Ringfort (Rath), Aghamore, Co. Kerry
Co. Kerry |
Ringforts
In a corner of a field in north Kerry, surrounded on three sides by marshland, a circular earthen enclosure has been quietly holding its shape for well over a thousand years.
This is a rath, the most common form of ringfort found across Ireland, typically constructed during the early medieval period as a defended farmstead for a single family or small community. What makes this particular example quietly interesting is less any single dramatic feature than the way it sits within its landscape: the boggy ground to the north, east, and south would have made approach difficult, effectively turning the wet terrain itself into part of the site's defences, while the pastoral land to the west remained workable.

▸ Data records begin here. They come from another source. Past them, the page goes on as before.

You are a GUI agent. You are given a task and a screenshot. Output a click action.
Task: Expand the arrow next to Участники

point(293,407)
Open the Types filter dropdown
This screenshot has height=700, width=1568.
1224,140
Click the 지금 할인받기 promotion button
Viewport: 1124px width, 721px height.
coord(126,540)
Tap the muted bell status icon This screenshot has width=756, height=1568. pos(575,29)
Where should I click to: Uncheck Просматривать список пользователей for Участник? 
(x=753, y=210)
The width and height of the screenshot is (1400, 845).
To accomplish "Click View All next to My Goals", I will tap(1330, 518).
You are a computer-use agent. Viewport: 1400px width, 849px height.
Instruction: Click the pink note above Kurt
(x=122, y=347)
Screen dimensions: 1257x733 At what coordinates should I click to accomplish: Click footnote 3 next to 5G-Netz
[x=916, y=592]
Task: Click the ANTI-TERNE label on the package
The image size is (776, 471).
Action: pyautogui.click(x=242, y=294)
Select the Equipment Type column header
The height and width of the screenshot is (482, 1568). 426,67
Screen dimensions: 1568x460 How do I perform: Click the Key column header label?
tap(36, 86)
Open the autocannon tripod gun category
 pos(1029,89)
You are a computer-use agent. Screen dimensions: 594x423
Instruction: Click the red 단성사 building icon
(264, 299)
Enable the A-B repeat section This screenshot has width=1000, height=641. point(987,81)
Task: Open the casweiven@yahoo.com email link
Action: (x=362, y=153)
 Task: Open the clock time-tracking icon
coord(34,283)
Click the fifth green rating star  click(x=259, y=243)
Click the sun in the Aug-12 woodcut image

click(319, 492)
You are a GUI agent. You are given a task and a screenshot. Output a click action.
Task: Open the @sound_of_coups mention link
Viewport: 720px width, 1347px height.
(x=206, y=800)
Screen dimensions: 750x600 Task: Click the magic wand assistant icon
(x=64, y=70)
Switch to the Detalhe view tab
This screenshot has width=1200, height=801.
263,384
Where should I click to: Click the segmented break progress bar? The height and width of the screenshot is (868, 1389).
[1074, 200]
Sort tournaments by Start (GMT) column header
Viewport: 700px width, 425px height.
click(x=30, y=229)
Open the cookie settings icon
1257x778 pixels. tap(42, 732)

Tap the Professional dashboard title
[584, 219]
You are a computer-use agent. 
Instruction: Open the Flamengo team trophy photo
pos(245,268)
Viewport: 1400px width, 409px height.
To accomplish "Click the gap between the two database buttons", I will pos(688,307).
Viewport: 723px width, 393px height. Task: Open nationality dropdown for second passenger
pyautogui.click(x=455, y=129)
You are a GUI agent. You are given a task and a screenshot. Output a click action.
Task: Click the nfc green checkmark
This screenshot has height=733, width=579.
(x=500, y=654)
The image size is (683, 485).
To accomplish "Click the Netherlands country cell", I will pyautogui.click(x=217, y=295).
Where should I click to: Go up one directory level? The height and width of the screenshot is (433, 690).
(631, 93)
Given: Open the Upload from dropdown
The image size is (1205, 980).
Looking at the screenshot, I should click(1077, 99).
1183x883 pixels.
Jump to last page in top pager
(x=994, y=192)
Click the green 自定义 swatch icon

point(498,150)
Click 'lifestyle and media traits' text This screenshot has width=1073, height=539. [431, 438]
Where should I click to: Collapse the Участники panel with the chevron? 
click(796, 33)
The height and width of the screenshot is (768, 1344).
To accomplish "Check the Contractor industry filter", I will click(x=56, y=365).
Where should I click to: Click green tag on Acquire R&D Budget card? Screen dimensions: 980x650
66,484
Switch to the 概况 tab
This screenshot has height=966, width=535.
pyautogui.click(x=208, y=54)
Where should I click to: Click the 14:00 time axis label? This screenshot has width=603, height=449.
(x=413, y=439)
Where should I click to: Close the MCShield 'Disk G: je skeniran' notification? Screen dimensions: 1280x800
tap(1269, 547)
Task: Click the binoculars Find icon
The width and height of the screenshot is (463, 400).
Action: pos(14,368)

The enclosure is defined by a well-preserved earthen bank roughly four metres wide, rising between 1.2 and 1.8 metres on its outer face and about 1.2 metres above the interior. Beyond the bank runs an exterior fosse, the term for a defensive ditch, which varies between two and 4.4 metres in width and reaches about 0.8 metres in depth. The fosse has been partially cut by a later field boundary on its northern and western sides, and there is evidence it was deepened at some point for drainage, a common fate for features like this as agricultural needs shifted over the centuries. The interior sits at a slightly elevated level relative to the surrounding ground, a detail that would have aided drainage as much as visibility. To the south, Ballymacaquim Castle is visible on the horizon, a reminder that this part of Kerry has been continuously occupied and contested across very different periods of history, with the ringfort predating the castle by many centuries.